Render every line of the listing below as a Markdown table with the columns Row and Listing line, leaving out blank lines.

> INPUT DATA:
● ● ● ● ●

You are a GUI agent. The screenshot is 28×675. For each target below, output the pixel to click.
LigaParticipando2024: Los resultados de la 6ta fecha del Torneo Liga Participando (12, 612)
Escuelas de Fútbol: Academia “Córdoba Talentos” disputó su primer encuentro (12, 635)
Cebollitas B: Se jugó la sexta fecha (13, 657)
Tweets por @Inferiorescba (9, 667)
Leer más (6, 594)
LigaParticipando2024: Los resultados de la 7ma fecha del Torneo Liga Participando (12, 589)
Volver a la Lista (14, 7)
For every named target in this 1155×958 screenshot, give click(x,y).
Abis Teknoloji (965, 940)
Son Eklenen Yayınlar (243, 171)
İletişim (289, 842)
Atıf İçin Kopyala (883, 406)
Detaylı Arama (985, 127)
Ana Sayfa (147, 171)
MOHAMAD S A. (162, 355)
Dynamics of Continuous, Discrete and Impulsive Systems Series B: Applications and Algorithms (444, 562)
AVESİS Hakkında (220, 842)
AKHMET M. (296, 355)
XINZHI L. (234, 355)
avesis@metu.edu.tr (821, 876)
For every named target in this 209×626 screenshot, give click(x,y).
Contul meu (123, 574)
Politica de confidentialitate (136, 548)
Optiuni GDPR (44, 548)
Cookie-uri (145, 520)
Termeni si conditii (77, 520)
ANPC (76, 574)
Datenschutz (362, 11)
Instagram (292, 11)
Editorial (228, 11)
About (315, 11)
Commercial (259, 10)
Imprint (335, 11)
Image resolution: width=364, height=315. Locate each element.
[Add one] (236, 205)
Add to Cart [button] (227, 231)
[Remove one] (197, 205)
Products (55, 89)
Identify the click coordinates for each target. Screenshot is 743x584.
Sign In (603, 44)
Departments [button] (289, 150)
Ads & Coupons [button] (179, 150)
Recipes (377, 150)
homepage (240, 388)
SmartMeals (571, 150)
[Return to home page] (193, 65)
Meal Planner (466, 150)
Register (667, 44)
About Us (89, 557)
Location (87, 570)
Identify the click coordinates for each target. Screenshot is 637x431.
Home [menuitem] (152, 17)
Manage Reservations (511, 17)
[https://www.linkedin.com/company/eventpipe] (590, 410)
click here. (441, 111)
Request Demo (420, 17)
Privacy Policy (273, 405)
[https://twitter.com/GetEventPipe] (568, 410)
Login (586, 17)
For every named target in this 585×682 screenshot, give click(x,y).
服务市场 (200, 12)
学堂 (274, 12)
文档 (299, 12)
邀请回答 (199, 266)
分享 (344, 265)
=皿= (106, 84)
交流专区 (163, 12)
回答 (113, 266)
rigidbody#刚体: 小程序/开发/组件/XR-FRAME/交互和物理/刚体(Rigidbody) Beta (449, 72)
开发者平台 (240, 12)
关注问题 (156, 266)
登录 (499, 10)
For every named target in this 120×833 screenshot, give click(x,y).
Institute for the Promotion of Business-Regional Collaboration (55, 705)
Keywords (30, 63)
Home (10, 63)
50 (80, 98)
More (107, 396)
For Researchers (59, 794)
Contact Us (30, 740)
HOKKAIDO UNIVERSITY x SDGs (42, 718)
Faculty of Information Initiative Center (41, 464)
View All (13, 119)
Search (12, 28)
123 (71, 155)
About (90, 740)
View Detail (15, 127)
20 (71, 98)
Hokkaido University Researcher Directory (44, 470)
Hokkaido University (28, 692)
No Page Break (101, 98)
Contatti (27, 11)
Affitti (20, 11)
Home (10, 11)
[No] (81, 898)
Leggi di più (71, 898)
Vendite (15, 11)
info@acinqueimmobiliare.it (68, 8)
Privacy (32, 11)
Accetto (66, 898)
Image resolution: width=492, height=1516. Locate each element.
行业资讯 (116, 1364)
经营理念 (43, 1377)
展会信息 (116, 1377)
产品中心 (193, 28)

● ● ● ● ●

> TASK RESPONSE:
| Row | Listing line |
|---|---|
| 1 | You are a GUI agent. The screenshot is 28×675. For each target below, output the pixel to click. |
| 2 | LigaParticipando2024: Los resultados de la 6ta fecha del Torneo Liga Participando (12, 612) |
| 3 | Escuelas de Fútbol: Academia “Córdoba Talentos” disputó su primer encuentro (12, 635) |
| 4 | Cebollitas B: Se jugó la sexta fecha (13, 657) |
| 5 | Tweets por @Inferiorescba (9, 667) |
| 6 | Leer más (6, 594) |
| 7 | LigaParticipando2024: Los resultados de la 7ma fecha del Torneo Liga Participando (12, 589) |
| 8 | Volver a la Lista (14, 7) |
| 9 | For every named target in this 1155×958 screenshot, give click(x,y). |
| 10 | Abis Teknoloji (965, 940) |
| 11 | Son Eklenen Yayınlar (243, 171) |
| 12 | İletişim (289, 842) |
| 13 | Atıf İçin Kopyala (883, 406) |
| 14 | Detaylı Arama (985, 127) |
| 15 | Ana Sayfa (147, 171) |
| 16 | MOHAMAD S A. (162, 355) |
| 17 | Dynamics of Continuous, Discrete and Impulsive Systems Series B: Applications and Algorithms (444, 562) |
| 18 | AVESİS Hakkında (220, 842) |
| 19 | AKHMET M. (296, 355) |
| 20 | XINZHI L. (234, 355) |
| 21 | avesis@metu.edu.tr (821, 876) |
| 22 | For every named target in this 209×626 screenshot, give click(x,y). |
| 23 | Contul meu (123, 574) |
| 24 | Politica de confidentialitate (136, 548) |
| 25 | Optiuni GDPR (44, 548) |
| 26 | Cookie-uri (145, 520) |
| 27 | Termeni si conditii (77, 520) |
| 28 | ANPC (76, 574) |
| 29 | Datenschutz (362, 11) |
| 30 | Instagram (292, 11) |
| 31 | Editorial (228, 11) |
| 32 | About (315, 11) |
| 33 | Commercial (259, 10) |
| 34 | Imprint (335, 11) |
| 35 | Image resolution: width=364, height=315. Locate each element. |
| 36 | [Add one] (236, 205) |
| 37 | Add to Cart [button] (227, 231) |
| 38 | [Remove one] (197, 205) |
| 39 | Products (55, 89) |
| 40 | Identify the click coordinates for each target. Screenshot is 743x584. |
| 41 | Sign In (603, 44) |
| 42 | Departments [button] (289, 150) |
| 43 | Ads & Coupons [button] (179, 150) |
| 44 | Recipes (377, 150) |
| 45 | homepage (240, 388) |
| 46 | SmartMeals (571, 150) |
| 47 | [Return to home page] (193, 65) |
| 48 | Meal Planner (466, 150) |
| 49 | Register (667, 44) |
| 50 | About Us (89, 557) |
| 51 | Location (87, 570) |
| 52 | Identify the click coordinates for each target. Screenshot is 637x431. |
| 53 | Home [menuitem] (152, 17) |
| 54 | Manage Reservations (511, 17) |
| 55 | [https://www.linkedin.com/company/eventpipe] (590, 410) |
| 56 | click here. (441, 111) |
| 57 | Request Demo (420, 17) |
| 58 | Privacy Policy (273, 405) |
| 59 | [https://twitter.com/GetEventPipe] (568, 410) |
| 60 | Login (586, 17) |
| 61 | For every named target in this 585×682 screenshot, give click(x,y). |
| 62 | 服务市场 (200, 12) |
| 63 | 学堂 (274, 12) |
| 64 | 文档 (299, 12) |
| 65 | 邀请回答 (199, 266) |
| 66 | 分享 (344, 265) |
| 67 | =皿= (106, 84) |
| 68 | 交流专区 (163, 12) |
| 69 | 回答 (113, 266) |
| 70 | rigidbody#刚体: 小程序/开发/组件/XR-FRAME/交互和物理/刚体(Rigidbody) Beta (449, 72) |
| 71 | 开发者平台 (240, 12) |
| 72 | 关注问题 (156, 266) |
| 73 | 登录 (499, 10) |
| 74 | For every named target in this 120×833 screenshot, give click(x,y). |
| 75 | Institute for the Promotion of Business-Regional Collaboration (55, 705) |
| 76 | Keywords (30, 63) |
| 77 | Home (10, 63) |
| 78 | 50 (80, 98) |
| 79 | More (107, 396) |
| 80 | For Researchers (59, 794) |
| 81 | Contact Us (30, 740) |
| 82 | HOKKAIDO UNIVERSITY x SDGs (42, 718) |
| 83 | Faculty of Information Initiative Center (41, 464) |
| 84 | View All (13, 119) |
| 85 | Search (12, 28) |
| 86 | 123 (71, 155) |
| 87 | About (90, 740) |
| 88 | View Detail (15, 127) |
| 89 | 20 (71, 98) |
| 90 | Hokkaido University Researcher Directory (44, 470) |
| 91 | Hokkaido University (28, 692) |
| 92 | No Page Break (101, 98) |
| 93 | Contatti (27, 11) |
| 94 | Affitti (20, 11) |
| 95 | Home (10, 11) |
| 96 | [No] (81, 898) |
| 97 | Leggi di più (71, 898) |
| 98 | Vendite (15, 11) |
| 99 | info@acinqueimmobiliare.it (68, 8) |
| 100 | Privacy (32, 11) |
| 101 | Accetto (66, 898) |
| 102 | Image resolution: width=492, height=1516. Locate each element. |
| 103 | 行业资讯 (116, 1364) |
| 104 | 经营理念 (43, 1377) |
| 105 | 展会信息 (116, 1377) |
| 106 | 产品中心 (193, 28) |